His mouth worked as he seemed to mull that over for a moment. “I suppose it sounds like a good job, but I would still prefer you spend your summer swimming, relaxing, and going to the movies… you know, kid stuff.”
Pointing toward the little basket holding our mail—mostly bills—I raised my eyebrows. “No can do, old man.”
Nodding, he took a sip of his iced tea. “I won’t argue with you. When your mind is made up about something, you prove just how much like your mother you are.”

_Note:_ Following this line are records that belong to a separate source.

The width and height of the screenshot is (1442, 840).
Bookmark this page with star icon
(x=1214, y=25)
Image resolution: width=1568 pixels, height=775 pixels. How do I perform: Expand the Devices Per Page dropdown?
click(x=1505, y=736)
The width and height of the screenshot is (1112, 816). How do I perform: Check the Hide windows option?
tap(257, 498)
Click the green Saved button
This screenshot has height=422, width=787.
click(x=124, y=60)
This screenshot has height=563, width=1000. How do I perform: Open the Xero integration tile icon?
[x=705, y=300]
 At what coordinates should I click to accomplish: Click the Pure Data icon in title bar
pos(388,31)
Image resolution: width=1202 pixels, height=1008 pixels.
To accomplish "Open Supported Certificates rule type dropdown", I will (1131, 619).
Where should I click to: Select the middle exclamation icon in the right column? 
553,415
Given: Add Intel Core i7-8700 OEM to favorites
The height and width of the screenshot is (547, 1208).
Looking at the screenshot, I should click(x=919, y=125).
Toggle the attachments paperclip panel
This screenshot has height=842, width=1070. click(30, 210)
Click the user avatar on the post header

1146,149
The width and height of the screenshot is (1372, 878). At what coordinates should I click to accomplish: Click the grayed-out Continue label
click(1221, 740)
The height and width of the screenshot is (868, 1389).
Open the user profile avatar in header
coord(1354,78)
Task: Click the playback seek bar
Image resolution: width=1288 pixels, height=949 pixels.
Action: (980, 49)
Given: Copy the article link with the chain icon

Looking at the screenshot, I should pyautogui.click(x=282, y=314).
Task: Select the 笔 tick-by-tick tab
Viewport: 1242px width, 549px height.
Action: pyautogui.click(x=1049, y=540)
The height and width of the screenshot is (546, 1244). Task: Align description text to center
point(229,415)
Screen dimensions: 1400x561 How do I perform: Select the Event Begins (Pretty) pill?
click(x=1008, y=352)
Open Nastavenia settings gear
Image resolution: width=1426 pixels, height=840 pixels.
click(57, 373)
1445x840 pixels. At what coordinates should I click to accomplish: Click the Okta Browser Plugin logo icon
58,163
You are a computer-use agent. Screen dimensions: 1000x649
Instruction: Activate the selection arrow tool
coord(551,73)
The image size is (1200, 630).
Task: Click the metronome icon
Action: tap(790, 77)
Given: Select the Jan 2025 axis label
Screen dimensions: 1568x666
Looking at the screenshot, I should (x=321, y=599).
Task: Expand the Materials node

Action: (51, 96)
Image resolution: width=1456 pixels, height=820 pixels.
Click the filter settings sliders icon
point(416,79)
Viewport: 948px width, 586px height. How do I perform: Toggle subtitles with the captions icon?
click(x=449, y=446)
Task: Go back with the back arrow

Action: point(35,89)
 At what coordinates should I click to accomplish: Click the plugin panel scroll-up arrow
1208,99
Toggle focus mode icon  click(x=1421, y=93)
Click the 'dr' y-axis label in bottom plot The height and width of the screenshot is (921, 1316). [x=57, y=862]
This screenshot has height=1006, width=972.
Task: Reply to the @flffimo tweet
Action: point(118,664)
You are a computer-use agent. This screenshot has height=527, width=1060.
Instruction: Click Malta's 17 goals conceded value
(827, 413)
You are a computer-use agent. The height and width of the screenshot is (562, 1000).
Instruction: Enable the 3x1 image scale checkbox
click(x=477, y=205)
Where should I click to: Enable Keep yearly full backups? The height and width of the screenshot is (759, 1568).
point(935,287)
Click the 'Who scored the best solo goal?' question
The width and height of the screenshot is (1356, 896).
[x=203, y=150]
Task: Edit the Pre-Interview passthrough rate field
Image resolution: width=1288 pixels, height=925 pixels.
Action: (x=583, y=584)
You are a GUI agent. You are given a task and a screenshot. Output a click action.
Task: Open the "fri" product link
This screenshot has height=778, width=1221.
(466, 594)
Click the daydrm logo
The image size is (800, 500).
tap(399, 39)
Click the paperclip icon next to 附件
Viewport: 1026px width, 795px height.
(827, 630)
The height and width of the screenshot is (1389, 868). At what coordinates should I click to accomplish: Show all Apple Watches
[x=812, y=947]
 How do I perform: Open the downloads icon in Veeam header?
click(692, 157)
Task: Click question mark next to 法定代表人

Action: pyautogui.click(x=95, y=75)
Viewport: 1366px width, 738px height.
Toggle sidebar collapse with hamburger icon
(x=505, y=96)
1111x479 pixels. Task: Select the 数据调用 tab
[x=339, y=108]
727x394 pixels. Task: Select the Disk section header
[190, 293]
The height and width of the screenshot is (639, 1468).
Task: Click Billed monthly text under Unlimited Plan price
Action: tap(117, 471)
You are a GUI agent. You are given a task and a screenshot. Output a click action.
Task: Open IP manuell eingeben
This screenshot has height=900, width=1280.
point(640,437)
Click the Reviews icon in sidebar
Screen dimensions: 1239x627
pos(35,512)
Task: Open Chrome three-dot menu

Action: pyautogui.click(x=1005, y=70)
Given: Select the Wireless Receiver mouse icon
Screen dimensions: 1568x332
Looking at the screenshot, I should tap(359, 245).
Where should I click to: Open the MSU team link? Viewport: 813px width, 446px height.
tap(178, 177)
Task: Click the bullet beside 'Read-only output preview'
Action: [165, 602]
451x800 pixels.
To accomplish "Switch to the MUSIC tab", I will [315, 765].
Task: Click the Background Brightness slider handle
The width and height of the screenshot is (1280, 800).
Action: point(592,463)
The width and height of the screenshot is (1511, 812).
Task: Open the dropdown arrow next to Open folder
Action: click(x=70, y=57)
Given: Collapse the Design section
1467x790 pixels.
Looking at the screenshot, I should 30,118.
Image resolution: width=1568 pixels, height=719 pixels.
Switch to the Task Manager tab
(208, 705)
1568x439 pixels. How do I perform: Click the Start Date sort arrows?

“I’ll take that as a compliment,” I quipped.
Reaching out to cover my hand with his, he became serious. “I meant it as one. She would be so proud of you, stepping up to take care of me even though you shouldn’t have to. It’s not your job, but you help me keep the bookstore running and the house in shape without complaint. You’re a beautiful young woman, inside and out… I don’t know what I did to deserve you.”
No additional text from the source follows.